- [Short exercise]
Answer these questions from the forum thread on extracting PDF-VT metadata below:
(a) What are the three document-level metadata fields in the PDF-VT files?
(b) According to the reply, which is the only Workflow plugin that can extract metadata from a PDF-VT?
(c) What did the original poster's team use to extract information from the PDF properties?

- [Source text]
How to extract metadata from PDF-VT in Workflow

ingrid · November 23, 2021, 12:04pm

Hi,

I am supplied with invididual PDF files in PDF-VT format which contain metadata fields at document level. There are 3 fields: destinationPrinter, archiveServer, documentType.

These fields are needed to print the document to the correct printer as fast as possible and archive it to the corresponding server

I am aware I could use the datamapper to extract data from PDF-VT but I am worried this will add a few more seconds of processing time as the document needs to be printer as fast as possible.

Is there any way of extracting metadata from PDF-VT in Workflow?

If this is not possible, is there any way to extract the PDF properties values such as Title, subject, keywords?

Thanks
Ingrid

Alex_Banahene · November 24, 2021, 11:08am

Hi ingrid,

Any method of extracting that data is going to take some time, but a pdf vt extraction with thd e datamapper should be useably quick. if this is causing perfomance issues please let us know

There aren’t any plugins in workflow other than the DataMapper which can extract metadata from a PDF-vt so unless you want to add the metadata to your PDFs as white text then this would be the best method of extracting the Metadata outside of using a 3rd party application or your own custom plugin.

i hope this helps

Thanks
Alex Banahene

ingrid · November 24, 2021, 1:03pm

Hello,

The PDF background uses special graphic which would display any white text.

My team has used the Alambic API to extract information from the PDF properties instead of the metadata but it would be nice if Workflow Alambic API could have that added functionality of extracting metadata from PDF-VT in future. Could you raise a feature request?

Thank you anyway.
Ingrid.

(Data items)
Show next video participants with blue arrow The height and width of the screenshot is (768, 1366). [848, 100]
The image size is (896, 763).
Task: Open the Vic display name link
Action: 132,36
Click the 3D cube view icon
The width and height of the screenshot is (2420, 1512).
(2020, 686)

- [Result of this exercise]
(a) destinationPrinter, archiveServer and documentType
(b) The DataMapper
(c) The Alambic API